How to set Reference in VBA


Posted by Ismo on January 25, 2000 11:19 PM

If i create new workbook (with sheets and macromodules) in VBA.
How can I Set Reference "Microsoft Visual Basic for Applications Extensibility"
to true (selected) on this new workbook in VBA macro. (Excel 97)

Posted by Celia on January 26, 2000 1:02 AM


Ismo
Go to VB Editor, open tools menu/references.., and put a check mark against "Microsoft Visual Basic for Applications Extensibility".
Celia

Posted by Ismo on January 26, 2000 2:27 AM

I mean how can I do this in VB-macro ?

Ismo

Posted by Tom Morales on January 26, 2000 11:22 AM

I believe you use the AddFromFile method. Here's a line I used in an MSWord macro to accomplish the same thing:

ActiveDocument.VBProject.References.AddFromFile "[directory]\VBEEXT1.olb"

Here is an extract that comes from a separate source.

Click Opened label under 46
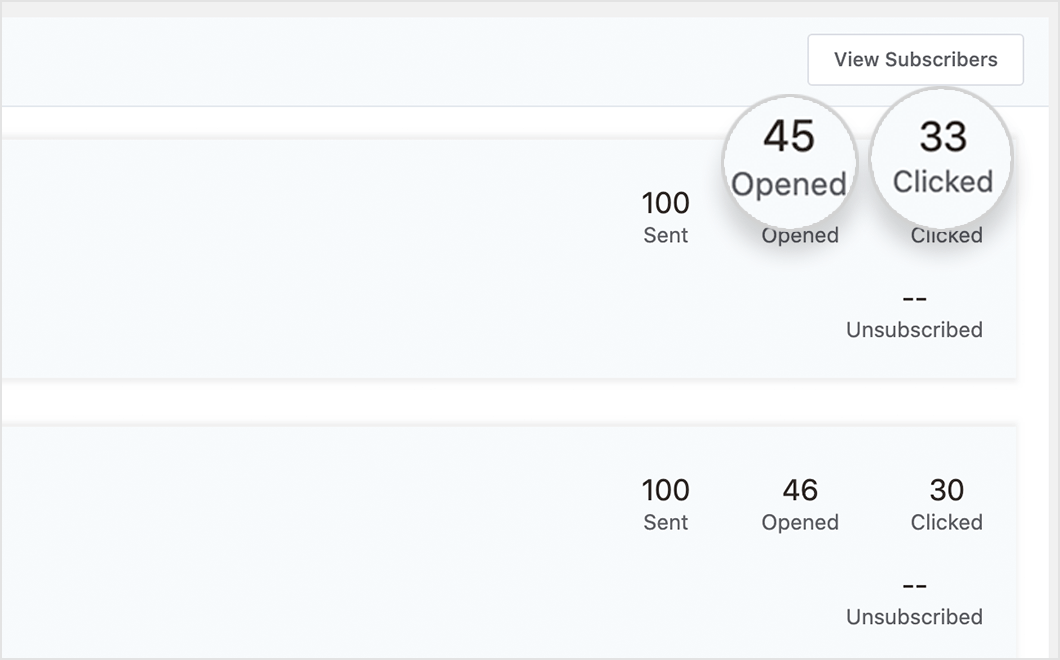This screenshot has height=660, width=1060. 800,523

You'll have to adjust the above for Excel object references.

Is that what you're looking for?
Tom

Posted by Ismo on January 29, 2000 11:09 AM

ActiveDocument.VBProject.References.AddFromFile "[directory]\VBEEXT1.olb" You'll have to adjust the above for Excel object references. Is that what you're looking for?

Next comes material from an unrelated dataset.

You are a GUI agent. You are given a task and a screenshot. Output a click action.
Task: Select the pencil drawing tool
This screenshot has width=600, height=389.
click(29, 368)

Yes that's what I want! Thank You !
Ismo

BTW: Maybe AddFromGuid "{...}" is better because Office/Excel may be
in different directory in different machines

Posted by Tom Morales on January 31, 2000 3:15 PM

Ismo - How do you determine the GUID for a library file of interest? After rattling around VBE and VBA help, the truth was, as usual, shrouded in mists. Did you get AddFromGuid working?
Tom



Posted by Ismo on February 01, 2000 11:41 PM

I run regedit and find data "VBEEXT1.olb" and take value on it.
I don't understand anything about GUID but value is same with
two tested machine.
It works on my NT4.0 and Win98 with Office97 but I think
it don't work with Office2000 because
AddFromGuid needs some version parameters?